AEP may incur significant costs to upgrade or close and replace surface impoundments and landfills used to manage CCR and to conduct any required remedial actions. Under the retirement option above, AEP may need to recover remaining depreciation and estimated closure costs associated with retiring plants over a shorter period. If AEP cannot ultimately recover the costs of environmental compliance and/or the remaining depreciation and estimated closure costs associated with retiring plants in a timely manner, it would reduce future net income and cash flows and impact financial condition.

Closure and post-closure costs have been included in ARO in accordance with the requirements in the final rule. Additional ARO revisions will occur on a site-by-site basis if groundwater monitoring activities conclude that corrective actions are required to mitigate groundwater impacts, which could include costs to remove ash from some unlined units.

- **DATASET ENTRIES**
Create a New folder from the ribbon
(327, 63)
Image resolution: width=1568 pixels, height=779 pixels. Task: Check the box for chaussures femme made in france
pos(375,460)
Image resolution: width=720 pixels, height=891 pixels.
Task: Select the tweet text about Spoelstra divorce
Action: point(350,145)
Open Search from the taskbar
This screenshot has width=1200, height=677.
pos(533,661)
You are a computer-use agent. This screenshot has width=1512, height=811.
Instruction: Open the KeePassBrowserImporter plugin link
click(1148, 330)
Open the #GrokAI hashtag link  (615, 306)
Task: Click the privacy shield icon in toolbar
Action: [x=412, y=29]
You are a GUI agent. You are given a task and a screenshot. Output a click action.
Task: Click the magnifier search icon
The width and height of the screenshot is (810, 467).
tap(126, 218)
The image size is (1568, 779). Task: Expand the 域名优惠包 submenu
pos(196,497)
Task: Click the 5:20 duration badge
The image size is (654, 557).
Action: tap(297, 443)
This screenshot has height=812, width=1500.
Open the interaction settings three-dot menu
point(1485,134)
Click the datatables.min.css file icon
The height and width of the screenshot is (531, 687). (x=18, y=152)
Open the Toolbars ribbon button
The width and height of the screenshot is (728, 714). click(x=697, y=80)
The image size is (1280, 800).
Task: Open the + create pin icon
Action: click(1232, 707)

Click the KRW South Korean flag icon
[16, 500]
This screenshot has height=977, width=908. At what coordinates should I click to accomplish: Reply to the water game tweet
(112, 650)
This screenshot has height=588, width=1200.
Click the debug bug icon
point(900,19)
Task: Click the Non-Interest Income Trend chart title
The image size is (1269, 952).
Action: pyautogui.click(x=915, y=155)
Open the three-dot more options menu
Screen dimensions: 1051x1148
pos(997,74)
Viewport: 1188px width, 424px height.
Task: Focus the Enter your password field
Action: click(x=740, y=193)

- **WHAT TO DO**
A) According to the AEP passage, on what basis will additional ARO revisions occur?
B) Extract the wording of the AEP passage between "AEP may incur" and "impact financial condition.", inclusive.
The entries were taken from a different source than the AEP passage.

- **TASK ANSWERS**
A) On a site-by-site basis.

B)
AEP may incur significant costs to upgrade or close and replace surface impoundments and landfills used to manage CCR and to conduct any required remedial actions. Under the retirement option above, AEP may need to recover remaining depreciation and estimated closure costs associated with retiring plants over a shorter period. If AEP cannot ultimately recover the costs of environmental compliance and/or the remaining depreciation and estimated closure costs associated with retiring plants in a timely manner, it would reduce future net income and cash flows and impact financial condition.